*Listed entries*
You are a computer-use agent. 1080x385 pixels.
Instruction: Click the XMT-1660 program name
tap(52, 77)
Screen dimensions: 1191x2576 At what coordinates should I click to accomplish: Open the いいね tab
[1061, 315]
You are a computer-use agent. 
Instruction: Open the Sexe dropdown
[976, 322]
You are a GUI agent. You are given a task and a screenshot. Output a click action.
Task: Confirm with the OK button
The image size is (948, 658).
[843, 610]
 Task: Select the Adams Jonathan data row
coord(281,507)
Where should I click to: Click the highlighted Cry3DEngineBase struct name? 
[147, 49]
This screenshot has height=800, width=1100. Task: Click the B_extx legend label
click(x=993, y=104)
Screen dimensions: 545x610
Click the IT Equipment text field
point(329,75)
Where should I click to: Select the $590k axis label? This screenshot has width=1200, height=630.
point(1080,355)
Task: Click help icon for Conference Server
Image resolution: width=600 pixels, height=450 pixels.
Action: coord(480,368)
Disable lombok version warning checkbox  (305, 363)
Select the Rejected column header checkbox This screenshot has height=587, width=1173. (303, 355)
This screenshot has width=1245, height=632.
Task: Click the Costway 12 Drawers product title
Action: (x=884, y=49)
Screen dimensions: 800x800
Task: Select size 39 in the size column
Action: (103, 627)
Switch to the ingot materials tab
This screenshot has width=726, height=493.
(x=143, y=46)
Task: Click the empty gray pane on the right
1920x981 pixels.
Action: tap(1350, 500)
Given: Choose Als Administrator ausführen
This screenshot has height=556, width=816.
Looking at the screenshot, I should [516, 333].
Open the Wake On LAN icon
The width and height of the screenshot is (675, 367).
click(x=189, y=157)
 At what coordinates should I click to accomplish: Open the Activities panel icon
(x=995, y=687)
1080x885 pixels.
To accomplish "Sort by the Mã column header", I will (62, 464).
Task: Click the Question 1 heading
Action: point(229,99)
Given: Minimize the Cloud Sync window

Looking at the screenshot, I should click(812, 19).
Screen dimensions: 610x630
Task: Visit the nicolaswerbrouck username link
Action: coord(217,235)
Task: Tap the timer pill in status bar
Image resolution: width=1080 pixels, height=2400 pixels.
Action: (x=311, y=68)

*Task*
Please restate the material above, word for word and in full.

*Written solution*
You are a computer-use agent. 1080x385 pixels.
Instruction: Click the XMT-1660 program name
tap(52, 77)
Screen dimensions: 1191x2576 At what coordinates should I click to accomplish: Open the いいね tab
[1061, 315]
You are a computer-use agent. 
Instruction: Open the Sexe dropdown
[976, 322]
You are a GUI agent. You are given a task and a screenshot. Output a click action.
Task: Confirm with the OK button
The image size is (948, 658).
[843, 610]
 Task: Select the Adams Jonathan data row
coord(281,507)
Where should I click to: Click the highlighted Cry3DEngineBase struct name? 
[147, 49]
This screenshot has height=800, width=1100. Task: Click the B_extx legend label
click(x=993, y=104)
Screen dimensions: 545x610
Click the IT Equipment text field
point(329,75)
Where should I click to: Select the $590k axis label? This screenshot has width=1200, height=630.
point(1080,355)
Task: Click help icon for Conference Server
Image resolution: width=600 pixels, height=450 pixels.
Action: coord(480,368)
Disable lombok version warning checkbox  (305, 363)
Select the Rejected column header checkbox This screenshot has height=587, width=1173. (303, 355)
This screenshot has width=1245, height=632.
Task: Click the Costway 12 Drawers product title
Action: (x=884, y=49)
Screen dimensions: 800x800
Task: Select size 39 in the size column
Action: (103, 627)
Switch to the ingot materials tab
This screenshot has width=726, height=493.
(x=143, y=46)
Task: Click the empty gray pane on the right
1920x981 pixels.
Action: tap(1350, 500)
Given: Choose Als Administrator ausführen
This screenshot has height=556, width=816.
Looking at the screenshot, I should [516, 333].
Open the Wake On LAN icon
The width and height of the screenshot is (675, 367).
click(x=189, y=157)
 At what coordinates should I click to accomplish: Open the Activities panel icon
(x=995, y=687)
1080x885 pixels.
To accomplish "Sort by the Mã column header", I will (62, 464).
Task: Click the Question 1 heading
Action: point(229,99)
Given: Minimize the Cloud Sync window

Looking at the screenshot, I should click(812, 19).
Screen dimensions: 610x630
Task: Visit the nicolaswerbrouck username link
Action: coord(217,235)
Task: Tap the timer pill in status bar
Image resolution: width=1080 pixels, height=2400 pixels.
Action: (x=311, y=68)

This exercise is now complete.